Problem to solve: Print everything in the records exactly. Leave the pictures out.

Material to process:
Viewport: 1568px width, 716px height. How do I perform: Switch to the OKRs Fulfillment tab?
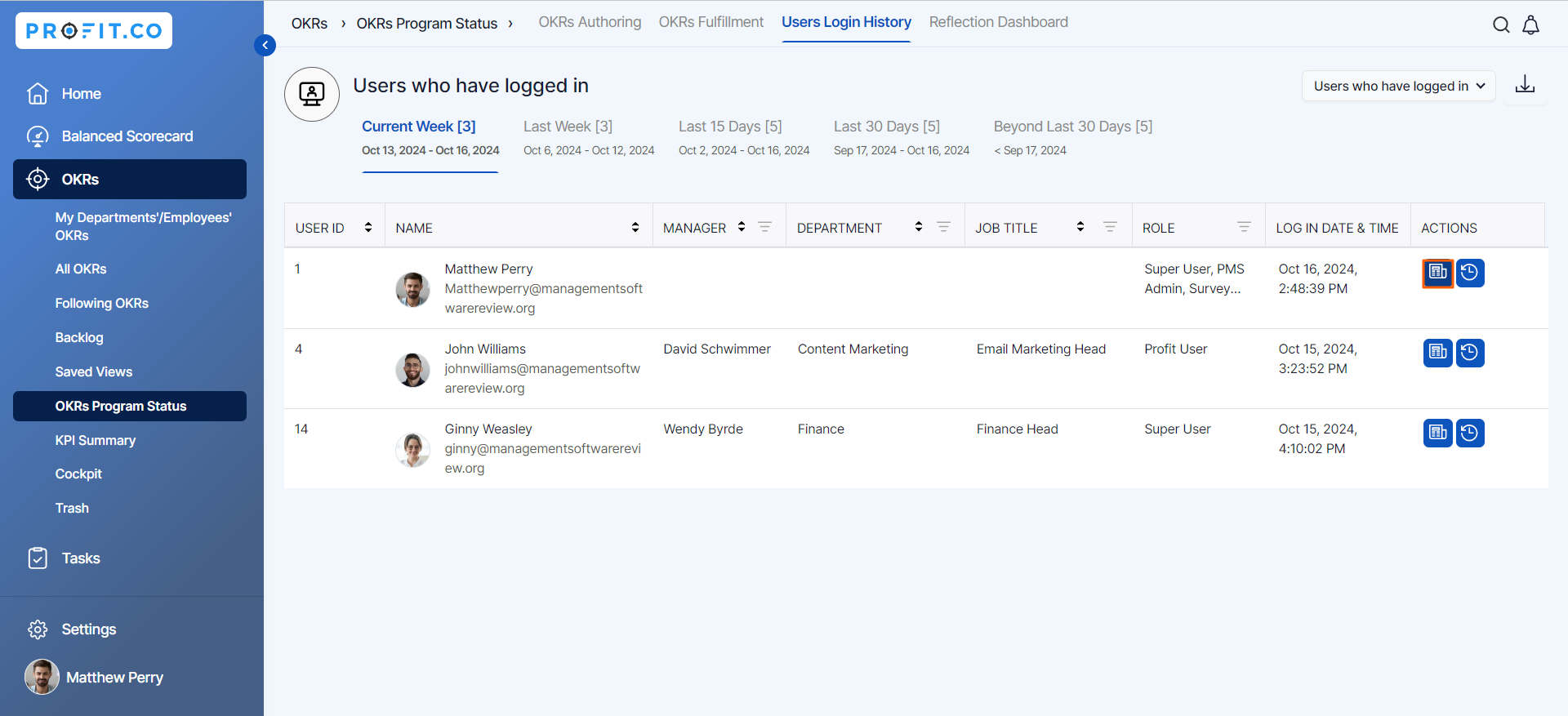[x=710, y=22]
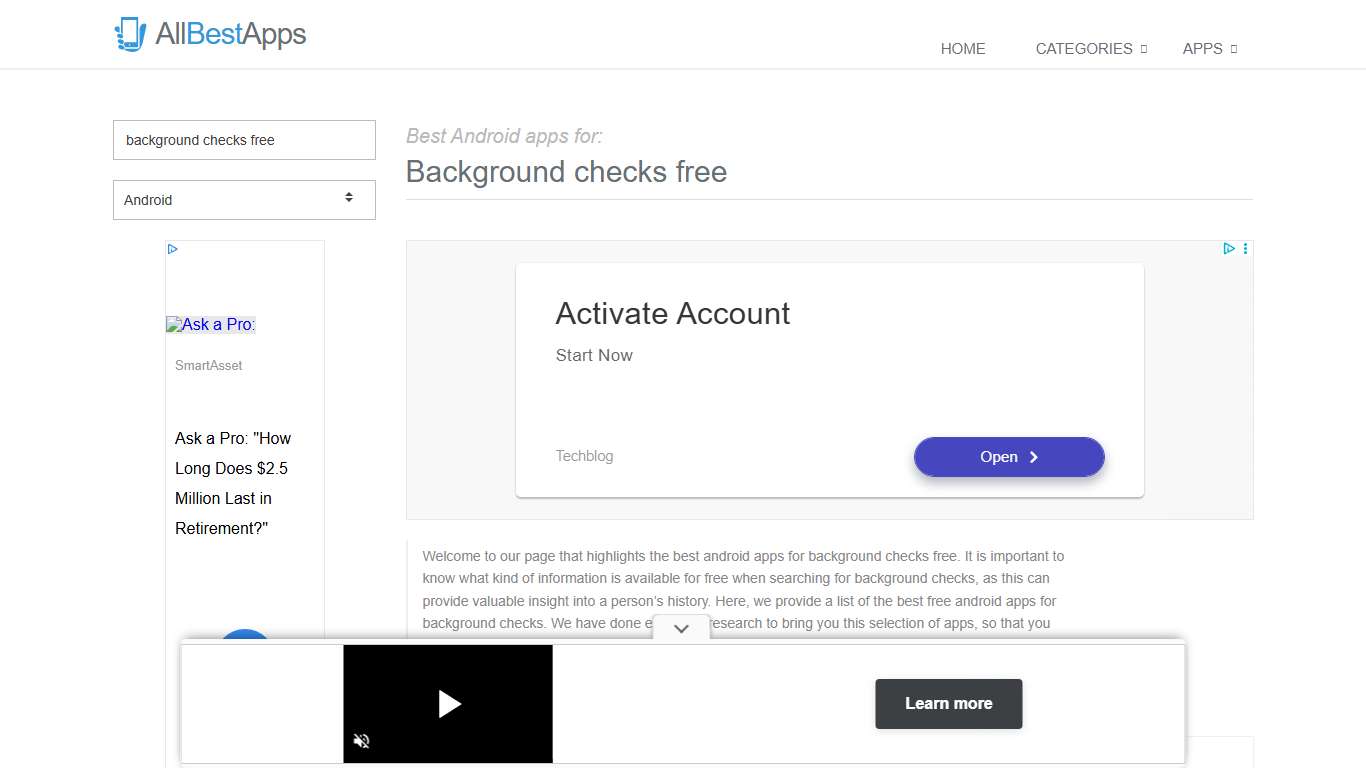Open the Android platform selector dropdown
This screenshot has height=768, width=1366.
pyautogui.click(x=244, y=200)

Your solution:
Viewport: 1568px width, 716px height. How do I perform: Switch to the OKRs Fulfillment tab?
[x=710, y=22]
Open the Android platform selector dropdown
This screenshot has height=768, width=1366.
pyautogui.click(x=244, y=200)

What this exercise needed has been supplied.